In addition, the object that backup software is handed is often just a block or few that was changed in a file, VM, or database since the last time it was backed up. They might not even know where that block fits inside the whole, nor do they have the info to figure that out.
MS Office files have structure
Let’s assume we solve the above problem. The backup software would have to unpack the file, extract the personal data in question, then repack the file. For example, a Microsoft Office is actually a .ZIP file with some XML files inside of it. The backup software would have to unzip the .ZIP file, take the appropriate data out of the XML file, then rezip the file – all without making the file unreadable when it saves it again.
Relational databases have more structure
Relational databases have the concept of referential integrity. When the database is open, this is not a problem when you delete record X. It will automatically delete any references to record X so there aren’t any referential integrity problems. It will also update any indices that reference those references. Easy peasy.
That’s impossible to do when the database is a bunch of objects in a backup. First, it requires the backup software to know much more about the format of the file than it needed to know before. It then would need to be able to delete a record, any references to that record, and any indices referencing that record, and it would need to do that for every RDBMS it supports. I just don’t see this being a good idea.
Clean on restore
The first idea – as discussed in my last few blog posts – is for there to be a process to track any data that needs to be deleted (e.g. any records of Curtis Preston w/birthday of 01/01/01, at IP address 22.214.171.124, etc.), and then delete them on restore. Today this will need to be a manual process, but as has already been mentioned, it could be built into the backup software itself. It’s a monumental task, but it’s much easier to open, read, and write a file when it’s in a filesystem. And it’s much easier to run some SQL commands than it is to learn the internal structure of a database.
Just stop using your backups as archives!
This whole problem is caused by people keeping their backups far longer than they should. If you used backups for restores of data from the last, say, 90 days, and then used archive software for data older than that – this would not be a problem. Everything I mentioned above doesn’t pertain to archives. Archives by design are given information, not blobs of data.
They are given emails and records from a database, not a backup stream from the database. Yes, they are also given files like spreadsheets, but they are expected to parse those files and get the data inside. It’s part of the design. An archive systems is also given far fewer objects to parse, so it has time to do all that extra parsing and storing.
Maybe GDPR will be my friend and help me stop people from storing their backups for 10 years. I can dream.
What do you think?
I think this is a big problem, and I don’t see any solutions on the horizon. Does anyone else see this as any different? Your comments move the discussion forward. Anyone?
I’m still just thinking out loud here. Again… not an attorney. I have read the GDPR and done some analysis of it, primarily around the right to be forgotten (RTBF) and how it pertains to data protection systems. I just want to start the conversation about some of these topics and see what people are thinking about these very important topics.
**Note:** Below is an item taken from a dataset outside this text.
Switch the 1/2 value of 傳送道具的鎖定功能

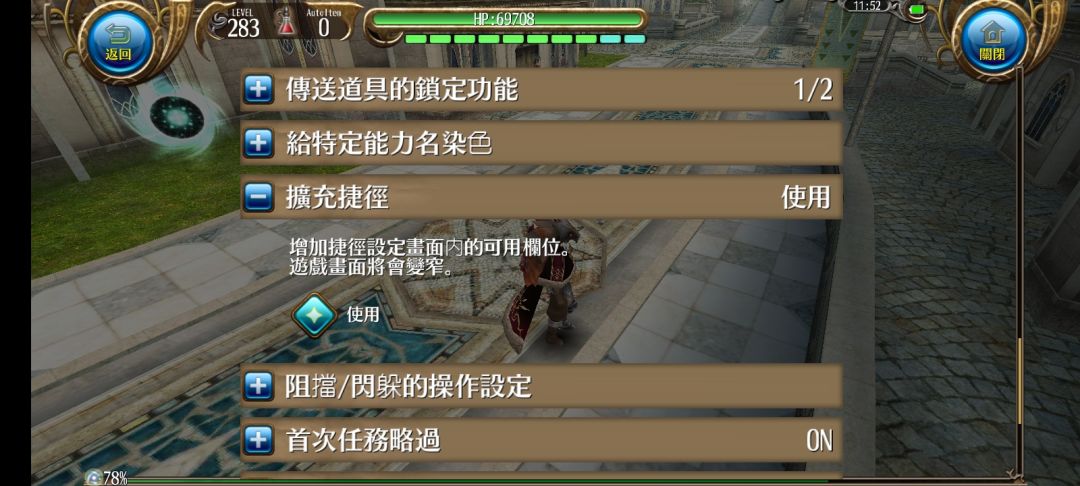point(813,90)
Note: This article is one in a series about GDPR. Here’s a list of articles so far:
As I mentioned in my previous post, my opinion is that it is not reasonable to expect companies to delete data from their backups in order to satisfy an RTBF request. It’s simply not technically feasible given modern technology. I do believe companies should switch to non-natural values for the primary keys of their databases. It’s the latter that I want to talk about, based on some comments I received on my last post.
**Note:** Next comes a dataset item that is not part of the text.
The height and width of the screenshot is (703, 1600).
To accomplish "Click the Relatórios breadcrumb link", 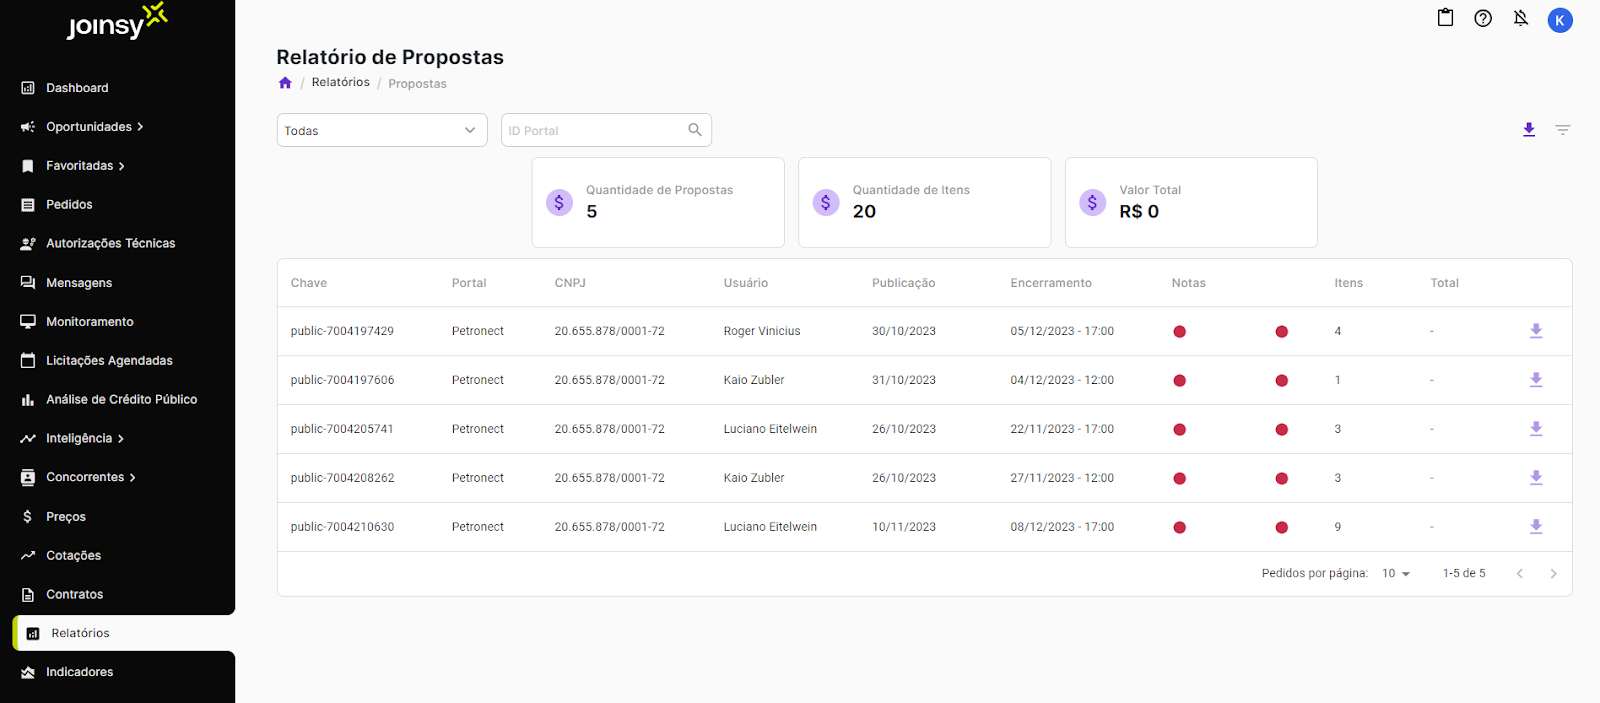I will pos(340,83).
I stand by my opinion about non-natural keys for databases that store personal information. This allows you to delete a record while storing the record identifier, which isn’t personal data. That way you could easily check in the future if you have data that’s supposed to be deleted, such as if you restore the database to a point before the data is deleted.
But the commenter on my last article has a good point. What if you restore the database to a point before you starting using non-natural keys? Suppose you follow the suggestion and stop using natural keys today. But you still have backups from before today that don’t have natural keys, and you may have to keep those backups for a long period of time. (You shouldn’t, as you should only be keeping archives for that amount of time, but we all know that at least half of you are keeping your backups for years. Even if you were using archives, the problem of scrubbing them is just as hard, so they could cause the same problem.)
But what about this?
So, it’s three years from now and you need to restore a database from a backup you took before you switched to non-natural keys. In the past three years you have received hundreds of RTBF requests that you need to continue to honor, but you just restored a database that has those records in it, and it doesn’t have that non-natural key you stored in order to make sure the data stays deleted. How are you going to find and delete those records if you didn’t keep the natural keys you were using before you switched away from them?
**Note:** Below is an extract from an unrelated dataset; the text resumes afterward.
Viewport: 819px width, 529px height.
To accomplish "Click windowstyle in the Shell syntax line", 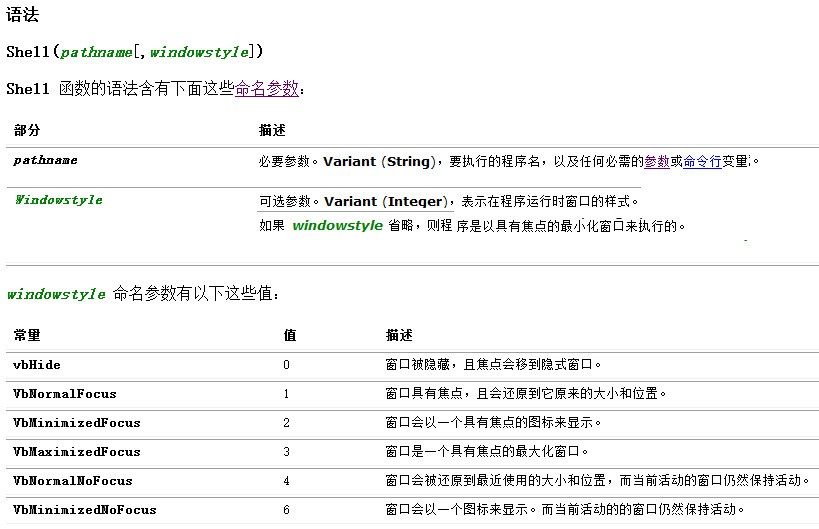I will tap(199, 52).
Again, my opinion is that you’re going to have to keep enough data to identify a unique person in order to continue to honor RTBF requests after they’ve been done. Get rid of all data about the person (other than that) and store just enough to identify them — and put that in the most secure database you have. You could then use that database in one or both of the following two ways.
One way would to have an app that could read the data in the database, never display it anyone, but occasionally check if any records in the database are found in one or more databases. The main use case for this method would be after a restore from an older backup. You could point this app to that restored database so it could clean it. You could also use it proactively to periodically check your entire environment for deleted records and delete them if they are found.
Another way to use it would be to set it up so that you could only query it by the unique identifier; data is never exported or sent to another app. So you could run a query to see if SSN 123-34-3222 is in it. If a record is found, it is supposed to be forgotten, so it should be deleted. So, again, in the case of restored database you could check every record in the restored database against the deleted records, and delete any that are found. It’s less efficient than the previous method, but it’s more secure.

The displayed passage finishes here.